EXERCISE DESCRIPTION => Please convert every line of the listing below into a Markdown table with two columns, Row and Listing line, numbering each row and leaving out blank lines.

STORED ROWS =>

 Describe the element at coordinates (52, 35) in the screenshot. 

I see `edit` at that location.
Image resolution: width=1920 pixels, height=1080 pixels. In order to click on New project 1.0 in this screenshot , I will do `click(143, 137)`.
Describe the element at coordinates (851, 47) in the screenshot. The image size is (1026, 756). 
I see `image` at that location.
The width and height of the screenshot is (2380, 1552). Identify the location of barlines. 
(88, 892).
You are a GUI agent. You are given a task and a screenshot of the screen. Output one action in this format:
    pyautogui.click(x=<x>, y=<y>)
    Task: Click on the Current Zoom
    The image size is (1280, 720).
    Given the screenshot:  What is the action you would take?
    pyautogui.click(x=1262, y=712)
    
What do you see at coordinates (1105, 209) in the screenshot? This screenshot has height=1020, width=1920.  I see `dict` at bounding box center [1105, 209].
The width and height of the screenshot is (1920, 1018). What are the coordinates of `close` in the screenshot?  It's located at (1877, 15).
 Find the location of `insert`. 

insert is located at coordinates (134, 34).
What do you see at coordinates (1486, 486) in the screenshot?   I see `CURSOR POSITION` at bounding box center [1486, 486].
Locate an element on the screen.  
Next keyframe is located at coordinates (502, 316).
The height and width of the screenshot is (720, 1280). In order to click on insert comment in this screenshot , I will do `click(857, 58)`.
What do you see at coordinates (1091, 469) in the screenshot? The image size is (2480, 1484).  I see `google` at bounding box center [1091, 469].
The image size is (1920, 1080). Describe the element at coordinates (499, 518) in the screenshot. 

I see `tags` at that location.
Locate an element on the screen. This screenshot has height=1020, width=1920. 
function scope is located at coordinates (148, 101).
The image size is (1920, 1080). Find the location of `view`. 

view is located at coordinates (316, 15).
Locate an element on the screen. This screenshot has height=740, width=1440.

REPLY TO THE EXERCISE =>
| Row | Listing line |
|---|---|
| 1 |  Describe the element at coordinates (52, 35) in the screenshot.  |
| 2 | I see `edit` at that location. |
| 3 | Image resolution: width=1920 pixels, height=1080 pixels. In order to click on New project 1.0 in this screenshot , I will do `click(143, 137)`. |
| 4 | Describe the element at coordinates (851, 47) in the screenshot. The image size is (1026, 756).  |
| 5 | I see `image` at that location. |
| 6 | The width and height of the screenshot is (2380, 1552). Identify the location of barlines.  |
| 7 | (88, 892). |
| 8 | You are a GUI agent. You are given a task and a screenshot of the screen. Output one action in this format: |
| 9 |     pyautogui.click(x=<x>, y=<y>) |
| 10 |     Task: Click on the Current Zoom |
| 11 |     The image size is (1280, 720). |
| 12 |     Given the screenshot:  What is the action you would take? |
| 13 |     pyautogui.click(x=1262, y=712) |
| 14 | What do you see at coordinates (1105, 209) in the screenshot? This screenshot has height=1020, width=1920.  I see `dict` at bounding box center [1105, 209]. |
| 15 | The width and height of the screenshot is (1920, 1018). What are the coordinates of `close` in the screenshot?  It's located at (1877, 15). |
| 16 |  Find the location of `insert`.  |
| 17 | insert is located at coordinates (134, 34). |
| 18 | What do you see at coordinates (1486, 486) in the screenshot?   I see `CURSOR POSITION` at bounding box center [1486, 486]. |
| 19 | Locate an element on the screen.   |
| 20 | Next keyframe is located at coordinates (502, 316). |
| 21 | The height and width of the screenshot is (720, 1280). In order to click on insert comment in this screenshot , I will do `click(857, 58)`. |
| 22 | What do you see at coordinates (1091, 469) in the screenshot? The image size is (2480, 1484).  I see `google` at bounding box center [1091, 469]. |
| 23 | The image size is (1920, 1080). Describe the element at coordinates (499, 518) in the screenshot.  |
| 24 | I see `tags` at that location. |
| 25 | Locate an element on the screen. This screenshot has height=1020, width=1920.  |
| 26 | function scope is located at coordinates (148, 101). |
| 27 | The image size is (1920, 1080). Find the location of `view`.  |
| 28 | view is located at coordinates (316, 15). |
| 29 | Locate an element on the screen. This screenshot has height=740, width=1440. |